Followed by one or more word characters for the domain name.
Allows optional dots or hyphens followed by one or more word characters in the domain name.
Ends with a valid domain extension consisting of a dot followed by two or three-word characters.
By using the test() method of the regular expression object, we can check if a given string matches this pattern and thus determine if it is a valid email address
another Example:
validationPattern = /^(0|[1-9][0-9]*)$/;
Let's break down the regular expression:
/: The forward slashes at the beginning and end of the regular expression delimit the pattern.
^: This symbol represents the start of the input string.
(0|[1-9][0-9]*): This group is used to define two alternative patterns:
0: Matches the digit 0 exactly once.
[1-9][0-9]*: Matches any digit from 1 to 9 once, followed by zero or more digits from 0 to 9.
$: This symbol represents the end of the input string.
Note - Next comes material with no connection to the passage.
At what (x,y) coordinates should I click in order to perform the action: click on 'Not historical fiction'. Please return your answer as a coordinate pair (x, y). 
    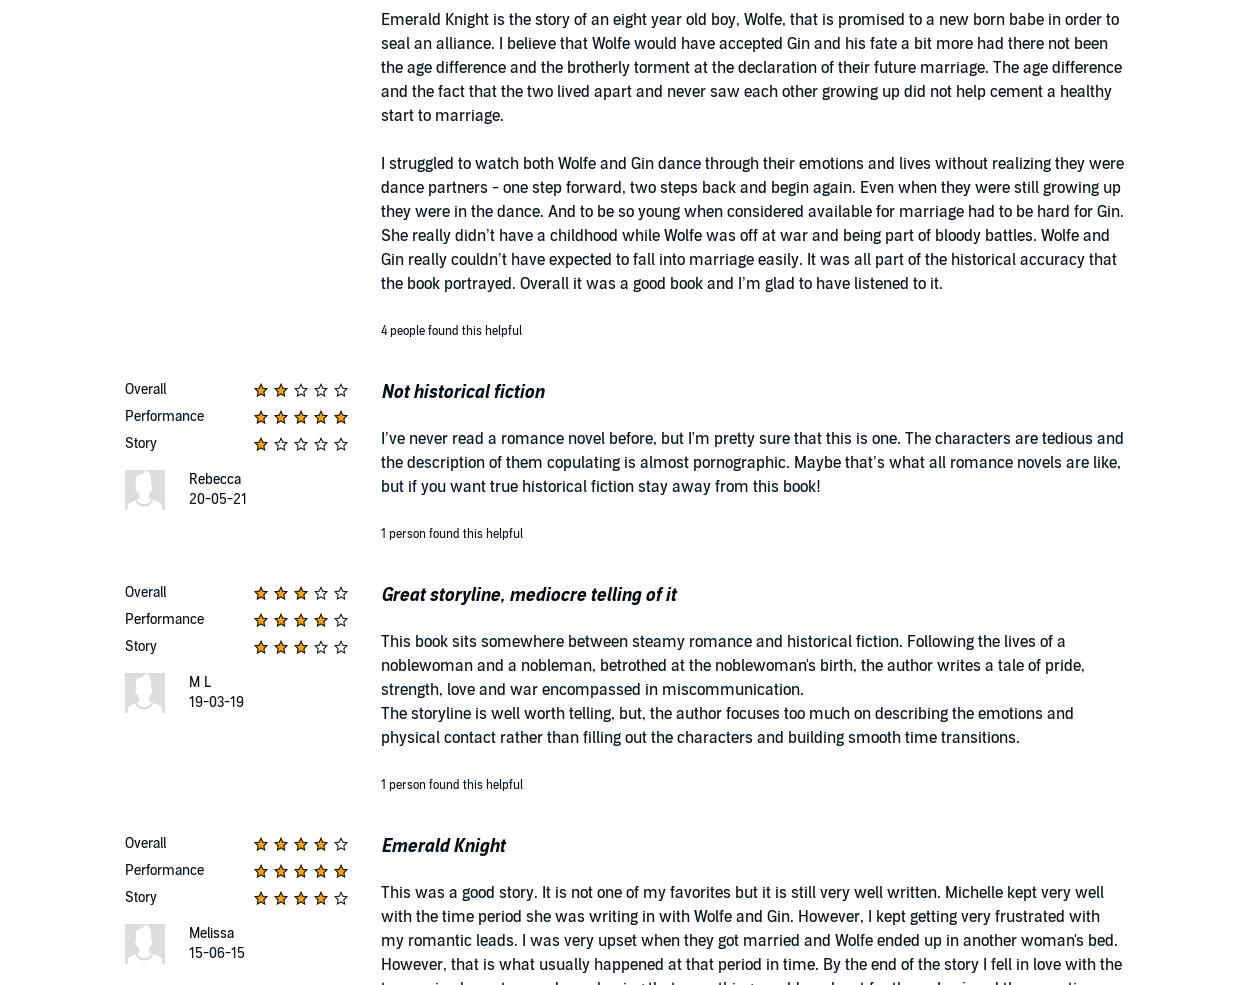
    Looking at the image, I should click on (461, 392).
With this regular expression, the pattern will correctly validate whether the input string is either a single zero or a sequence of digits starting from 1 to 9 without leading zeros.
another Example:
Matching Dates:
let dateRegex = /^\d{2}-\d{2}-\d{4}$/;
console.log(dateRegex.test("05-12-2023")); // Output: true
console.log(dateRegex.test("2023-12-05")); // Output: false
In the above example, the regular expression \d{2}-\d{2}-\d{4} matches a date string in the format
"dd-mm-yyyy".
It consists of two digits for the day, followed by a hyphen, two digits for the month, another hyphen, and finally, four digits for the year.
another Example:
Extracting numbers from a string:
let numberRegex = /\d+/g;
let text = "I have 3 apples and 5 oranges.";
console.log(text.match(numberRegex)); // Output: ["3", "5"]
In the above example, the regular expression \d+ matches one or more consecutive digits. The g modifier is used to find all occurrences of the pattern in the given string.
The match() method returns an array of all the matched numbers.
Removing White Spaces:
let whitespaceRegex = /\s+/g;
let sentence = " Hello world! ";
console.log(sentence.replace(whitespaceRegex, " ")); // Output: "Hello world!"
Here, the regular expression \s+ matches one or more consecutive whitespace characters.
The g modifier is used to replace all occurrences of whitespace with a single space.
Validating URL:
let urlRegex = /^(http|https):\/\/[a-z0-9]+([\.-][a-z0-9]+)*\.[a-z]{2,}(:\d{1,5})?(\/.*)?$/;
console.log(urlRegex.test("https://www.example.com")); // Output: true
console.log(urlRegex.test("http://example")); // Output: false
The above regular expression validates the format of a URL.
It checks if the string starts with "http://" or "https://", followed by the domain name consisting of lowercase letters or digits. It allows optional subdomains separated by dots.
The TLD (top-level domain) should consist of at least two lowercase letters. It also handles optional ports and paths.
Regular expressions provide a powerful and flexible way to work with patterns in JavaScript.
They can be used for a wide range of tasks, including validation, searching, and manipulation of strings.
It's worth noting that regular expressions can be complex, and understanding the various symbols and modifiers takes time and practice.